━━━ Given data ━━━

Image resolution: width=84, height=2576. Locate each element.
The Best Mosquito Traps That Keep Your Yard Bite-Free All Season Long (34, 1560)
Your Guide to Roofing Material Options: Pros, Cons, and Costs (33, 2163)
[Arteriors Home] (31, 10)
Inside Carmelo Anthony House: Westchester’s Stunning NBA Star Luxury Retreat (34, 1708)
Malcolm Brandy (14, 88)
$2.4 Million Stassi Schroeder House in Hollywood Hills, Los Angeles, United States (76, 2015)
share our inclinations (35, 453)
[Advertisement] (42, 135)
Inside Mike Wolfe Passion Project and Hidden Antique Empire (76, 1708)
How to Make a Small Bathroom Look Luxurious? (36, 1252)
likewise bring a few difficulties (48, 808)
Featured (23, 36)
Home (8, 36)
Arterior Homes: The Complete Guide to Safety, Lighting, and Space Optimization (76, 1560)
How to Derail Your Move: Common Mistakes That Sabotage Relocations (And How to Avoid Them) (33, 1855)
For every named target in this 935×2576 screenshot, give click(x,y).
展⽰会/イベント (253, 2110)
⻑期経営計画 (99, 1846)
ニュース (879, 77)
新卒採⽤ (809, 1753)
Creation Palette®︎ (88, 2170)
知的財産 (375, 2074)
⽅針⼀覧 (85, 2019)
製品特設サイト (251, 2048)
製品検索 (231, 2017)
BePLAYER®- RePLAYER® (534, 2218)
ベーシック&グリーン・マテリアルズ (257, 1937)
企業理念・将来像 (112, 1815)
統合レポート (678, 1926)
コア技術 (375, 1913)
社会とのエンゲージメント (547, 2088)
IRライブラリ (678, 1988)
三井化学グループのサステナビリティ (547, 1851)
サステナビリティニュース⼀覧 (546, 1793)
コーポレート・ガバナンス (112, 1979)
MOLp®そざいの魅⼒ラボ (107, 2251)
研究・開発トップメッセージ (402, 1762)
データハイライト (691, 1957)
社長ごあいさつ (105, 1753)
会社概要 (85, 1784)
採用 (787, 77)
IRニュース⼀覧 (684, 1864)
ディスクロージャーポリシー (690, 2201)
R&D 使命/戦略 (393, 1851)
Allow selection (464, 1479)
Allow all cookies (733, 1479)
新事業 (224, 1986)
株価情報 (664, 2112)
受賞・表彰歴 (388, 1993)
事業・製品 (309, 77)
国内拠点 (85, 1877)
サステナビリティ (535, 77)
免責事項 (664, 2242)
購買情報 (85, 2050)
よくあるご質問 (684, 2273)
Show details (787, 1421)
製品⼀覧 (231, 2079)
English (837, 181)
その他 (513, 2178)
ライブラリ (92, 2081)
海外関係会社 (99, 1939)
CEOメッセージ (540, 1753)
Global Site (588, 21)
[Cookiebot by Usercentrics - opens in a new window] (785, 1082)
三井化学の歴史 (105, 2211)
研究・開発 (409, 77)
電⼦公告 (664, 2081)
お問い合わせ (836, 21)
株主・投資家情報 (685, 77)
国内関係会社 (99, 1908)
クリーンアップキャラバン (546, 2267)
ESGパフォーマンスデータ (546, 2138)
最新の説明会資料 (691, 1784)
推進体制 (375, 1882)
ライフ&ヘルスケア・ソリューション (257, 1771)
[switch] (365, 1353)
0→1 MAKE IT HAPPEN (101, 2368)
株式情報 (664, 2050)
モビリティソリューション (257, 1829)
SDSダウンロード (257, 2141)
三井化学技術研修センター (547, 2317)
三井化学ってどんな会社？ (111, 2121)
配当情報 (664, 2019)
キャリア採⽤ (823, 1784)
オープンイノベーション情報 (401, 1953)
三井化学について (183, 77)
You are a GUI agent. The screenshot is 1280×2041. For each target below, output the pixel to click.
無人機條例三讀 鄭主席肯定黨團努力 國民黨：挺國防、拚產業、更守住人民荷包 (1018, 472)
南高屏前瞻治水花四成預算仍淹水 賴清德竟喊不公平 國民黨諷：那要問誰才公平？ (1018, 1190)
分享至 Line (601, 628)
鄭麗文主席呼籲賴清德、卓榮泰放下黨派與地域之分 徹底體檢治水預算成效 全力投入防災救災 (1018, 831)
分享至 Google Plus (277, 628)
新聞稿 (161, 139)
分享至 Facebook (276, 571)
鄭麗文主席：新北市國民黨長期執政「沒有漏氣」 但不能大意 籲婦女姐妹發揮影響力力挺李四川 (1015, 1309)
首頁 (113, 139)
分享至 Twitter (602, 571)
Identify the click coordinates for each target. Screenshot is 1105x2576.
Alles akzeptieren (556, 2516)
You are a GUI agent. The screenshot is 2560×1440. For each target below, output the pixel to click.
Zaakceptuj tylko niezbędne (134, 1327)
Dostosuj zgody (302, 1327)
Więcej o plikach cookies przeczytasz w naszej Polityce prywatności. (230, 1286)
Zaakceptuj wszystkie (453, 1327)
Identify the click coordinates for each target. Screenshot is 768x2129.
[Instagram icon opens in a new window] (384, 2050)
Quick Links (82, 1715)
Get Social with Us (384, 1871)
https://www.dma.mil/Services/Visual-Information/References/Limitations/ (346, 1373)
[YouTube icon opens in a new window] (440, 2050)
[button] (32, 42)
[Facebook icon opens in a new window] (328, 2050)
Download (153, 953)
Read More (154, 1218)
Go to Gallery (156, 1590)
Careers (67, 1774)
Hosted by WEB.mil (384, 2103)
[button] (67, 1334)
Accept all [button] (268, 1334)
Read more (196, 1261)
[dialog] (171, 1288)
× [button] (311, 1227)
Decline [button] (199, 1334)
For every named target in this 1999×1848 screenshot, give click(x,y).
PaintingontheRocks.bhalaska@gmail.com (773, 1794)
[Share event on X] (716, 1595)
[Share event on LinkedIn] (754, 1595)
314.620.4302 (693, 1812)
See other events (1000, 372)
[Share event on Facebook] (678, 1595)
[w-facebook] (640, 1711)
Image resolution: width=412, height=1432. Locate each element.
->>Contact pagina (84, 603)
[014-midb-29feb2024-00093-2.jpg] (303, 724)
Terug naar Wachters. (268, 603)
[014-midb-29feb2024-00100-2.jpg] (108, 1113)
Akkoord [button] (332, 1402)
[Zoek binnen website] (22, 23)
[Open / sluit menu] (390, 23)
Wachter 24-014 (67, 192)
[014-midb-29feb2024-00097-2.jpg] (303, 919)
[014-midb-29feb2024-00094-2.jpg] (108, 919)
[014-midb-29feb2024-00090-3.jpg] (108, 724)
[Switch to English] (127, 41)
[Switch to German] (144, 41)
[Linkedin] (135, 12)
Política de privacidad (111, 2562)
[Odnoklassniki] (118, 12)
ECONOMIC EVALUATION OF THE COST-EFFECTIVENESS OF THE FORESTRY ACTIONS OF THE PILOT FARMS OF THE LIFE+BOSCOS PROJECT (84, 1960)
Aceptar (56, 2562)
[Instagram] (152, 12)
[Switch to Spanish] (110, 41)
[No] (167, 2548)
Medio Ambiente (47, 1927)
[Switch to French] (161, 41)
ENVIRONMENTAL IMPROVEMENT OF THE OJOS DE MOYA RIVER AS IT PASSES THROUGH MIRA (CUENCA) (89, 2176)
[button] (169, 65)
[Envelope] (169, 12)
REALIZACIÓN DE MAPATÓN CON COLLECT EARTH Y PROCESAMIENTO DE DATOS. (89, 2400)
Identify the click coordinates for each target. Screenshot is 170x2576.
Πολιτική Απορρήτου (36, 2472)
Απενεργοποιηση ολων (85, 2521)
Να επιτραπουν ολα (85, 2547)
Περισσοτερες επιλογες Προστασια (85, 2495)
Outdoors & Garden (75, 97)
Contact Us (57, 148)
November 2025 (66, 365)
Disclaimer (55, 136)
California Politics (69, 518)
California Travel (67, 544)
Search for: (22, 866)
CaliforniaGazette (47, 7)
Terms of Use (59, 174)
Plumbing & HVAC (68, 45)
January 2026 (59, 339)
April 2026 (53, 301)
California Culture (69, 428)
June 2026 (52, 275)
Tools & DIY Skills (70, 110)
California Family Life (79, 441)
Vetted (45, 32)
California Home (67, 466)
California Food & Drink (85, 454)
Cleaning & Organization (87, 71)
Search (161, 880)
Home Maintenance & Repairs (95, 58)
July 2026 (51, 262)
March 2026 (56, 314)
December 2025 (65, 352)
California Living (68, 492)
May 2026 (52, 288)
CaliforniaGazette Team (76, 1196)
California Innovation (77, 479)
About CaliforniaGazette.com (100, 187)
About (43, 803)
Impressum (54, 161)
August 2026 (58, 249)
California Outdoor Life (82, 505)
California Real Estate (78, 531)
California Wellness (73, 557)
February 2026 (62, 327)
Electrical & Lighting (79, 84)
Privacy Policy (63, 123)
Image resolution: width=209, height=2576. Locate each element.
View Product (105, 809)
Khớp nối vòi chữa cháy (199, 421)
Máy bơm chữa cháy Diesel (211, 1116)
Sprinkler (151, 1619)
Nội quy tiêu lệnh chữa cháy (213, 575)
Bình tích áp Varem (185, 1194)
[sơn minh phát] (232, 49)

━━━

● **Brief**: Please, from the entries above, set down exactly the lines from the one containing "[014-midb-29feb2024-00100-2.jpg] (108, 1113)" through the one containing "[Odnoklassniki] (118, 12)", and only those.

● **Task result**:
[014-midb-29feb2024-00100-2.jpg] (108, 1113)
Akkoord [button] (332, 1402)
[Zoek binnen website] (22, 23)
[Open / sluit menu] (390, 23)
Wachter 24-014 (67, 192)
[014-midb-29feb2024-00097-2.jpg] (303, 919)
[014-midb-29feb2024-00094-2.jpg] (108, 919)
[014-midb-29feb2024-00090-3.jpg] (108, 724)
[Switch to English] (127, 41)
[Switch to German] (144, 41)
[Linkedin] (135, 12)
Política de privacidad (111, 2562)
[Odnoklassniki] (118, 12)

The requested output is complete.